◆ Text block ◆

────────────────────

It was a story that Lorna Simon – Supervisor of Elections for the Caribbean island nation of Antigua and Barbuda – and I were to hear again and again in the next two weeks as we travelled to 42 other polling stations across rural Morobe, Lae city and various parts of the West New Britain Province. Together Lorna and I were one of eight teams the Commonwealth Secretariat dispatched to 15 provinces in all four regions of PNG as part of the Commonwealth’s 2017 PNG Election Observer Mission.
Complaints about the state of the common roll were the major and most common grievance we heard. While some of the other teams – especially those who went to the Highlands – witnessed exceptionally unorthodox voting behaviour, every team heard from many people who wanted to vote but were told their names were not listed. And this was when the common roll was used: in some places – including some of the stations we visited in Lae – it was abandoned. Anyone who lined up was allowed to vote.
At the Kuludagi Polling Station in the Talasea Open electorate in West New Britain – almost hidden in a maze of criss-crossing roads on an enormous palm oil plantation – we caught up with the Talasea Returning Officer who acknowledged the seriousness of the electoral roll problem. He estimated that in Talasea as many as one in four intending voters were being turned away, their names not on the list.
The 2017 electoral roll was developed for the 2007 election, updated first in 2012 and then again this year. The Commonwealth Observer Mission to the 2012 PNG elections reported considerable problems with the roll and recommended 'urgent action' be taken to fix these. Whatever the 'fix' that was attempted, it appears to have made the problem worse; names were obviously culled that should not have been.
The PNG Electoral Commission was never allocated the funds it needed to conduct a thorough updating and revising of the roll. The PNG Government did launch a national identity card registration system in 2014 but, although millions of Kina went into the exercise, fewer than 200,000 people have been registered. And, anyway, there is no legal or administrative rule to allow the sharing of that information with the Electoral Commission.
Alongside the unreliability of the roll are massive issues surrounding the number of voters in each Open electorate.
In Laigap-Porgera Open in the Enga Province in the Highlands, some 129,966 votes were counted, while in Goilala Open in the Central Province (inland from Port Moresby) the number of votes cast was barely one-sixth of that at 21,305.
Under PNG law, Open electorates should be roughly the same size, with a 20% differential allowed. So, having an Open electorate six times the size of another is not only illegal but is at odds with Papua New Guinea’s international undertakings to follow 'best practice' in its commitment to democracy.
There have been regular reviews of PNG’s electoral boundaries since Independence, however none have been adopted. This means the 89 Open electorates have the same boundaries now as they did in 1972 – 45 years ago!
The reason for the lack of change is because the Parliament can either 'accept or reject, but not alter' the Boundaries Commission’s recommendations. And Parliament has rejected every report because the majority of Members don’t want changes to areas where they have already spent their funds, or to have to win over new constituents.
Everywhere you turn there are challenges. As already mentioned, the 2017 roll was abandoned altogether in a few of the polling stations we visited. This also happened a lot in the Highlands and so in many Highlands electorates every single ballot paper was used up. In contrast, in the coastal and island provinces, where the roll was followed, quite a few ballot papers were left over when the polling stations closed for the day.
We witnessed demands by scrutineers in one polling station that these leftover ballot papers be burnt because the scrutineers feared they would be filled out in secret and inserted into the ballot boxes before counting.
One of Papua New Guinea’s most debilitating problems is a nationwide lack of trust.

────────────────────

◆ Given data ◆
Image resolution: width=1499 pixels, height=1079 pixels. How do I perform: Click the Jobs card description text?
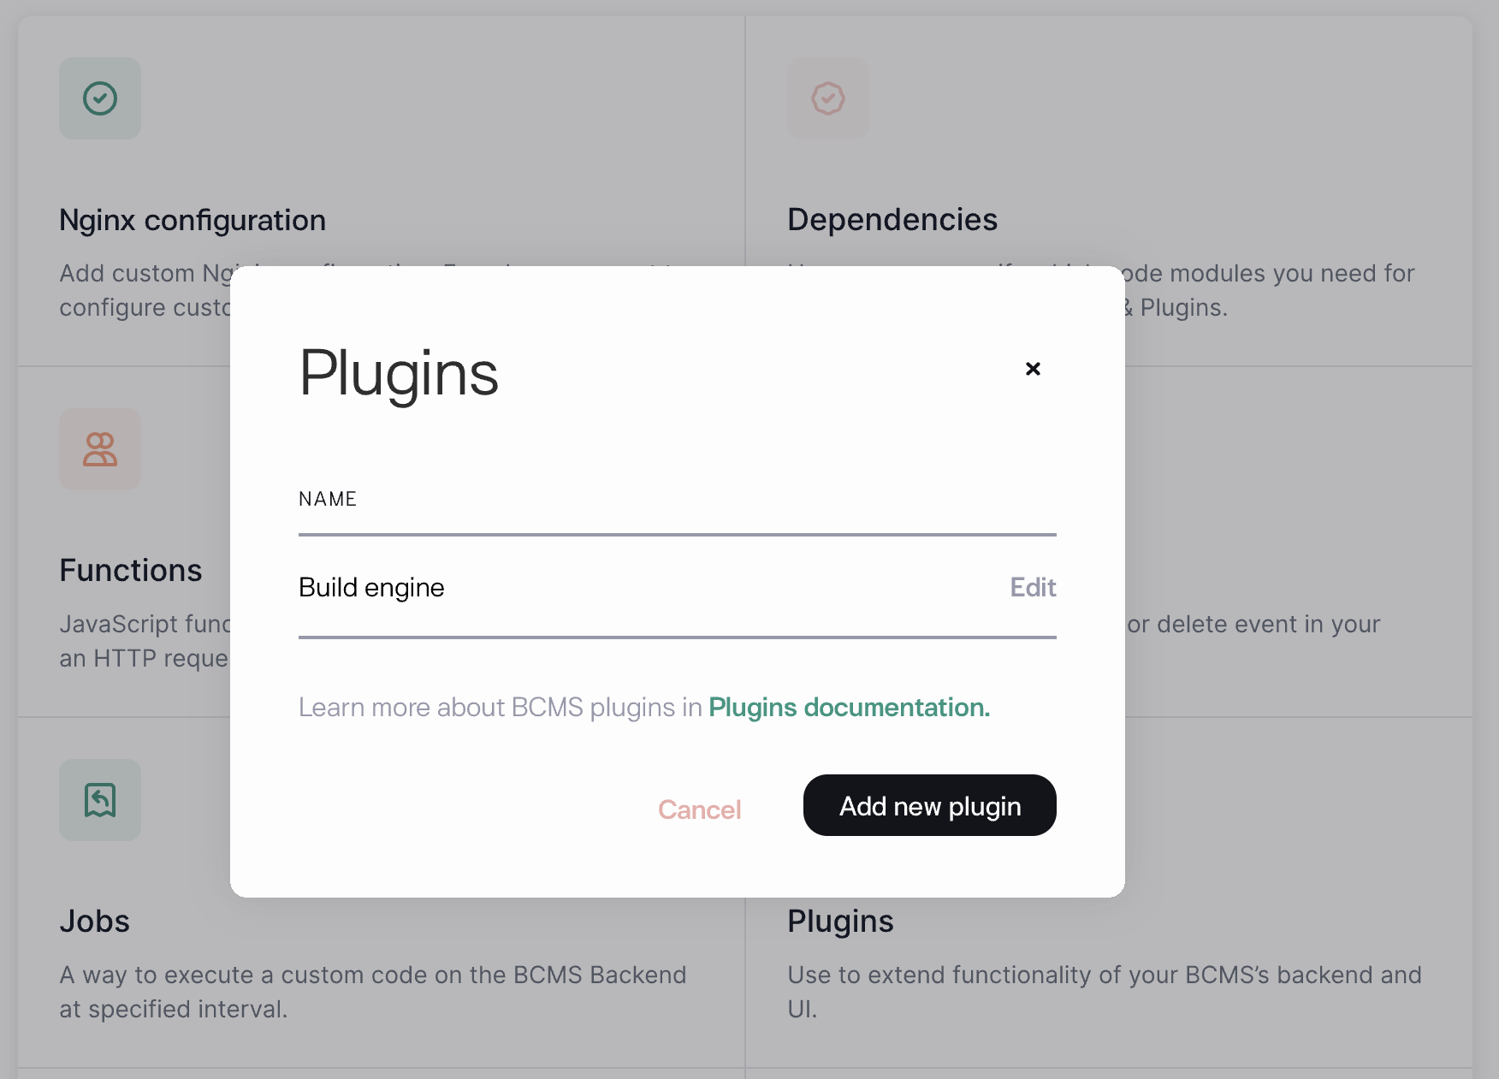click(x=372, y=992)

────────────────────

◆ To be done ◆
1. Decide whether each statement below agrees with the account of the 2017 PNG election, answering yes or no and quoting the words of the account that settle it.
(a) The Talasea Returning Officer estimated that up to a quarter of intending voters in Talasea were being turned away.
(b) The national identity card registration system launched in 2014 has registered millions of people.
(c) Parliament is able to amend the Boundaries Commission's recommendations before adopting them.
2. Answer these questions from the account of the 2017 PNG election.
(a) How many teams did the Commonwealth Secretariat dispatch?
(b) How many votes were cast in Goilala Open?
(c) How many Open electorates does PNG have?
3. Using the account of the 2017 PNG election, explain in one to three sentences why the boundaries of the Open electorates have stayed the same since 1972.

◆ Solved problems ◆
1.
(a) Yes: "as many as one in four intending voters were being turned away"
(b) No: "fewer than 200,000 people have been registered"
(c) No: "can either 'accept or reject, but not alter'"

2.
(a) Eight teams.
(b) 21,305.
(c) 89.

3. Parliament can only accept or reject the Boundaries Commission's recommendations, not alter them. It has rejected every report because most Members don't want changes to areas where they have already spent their funds. They also don't want to have to win over new constituents.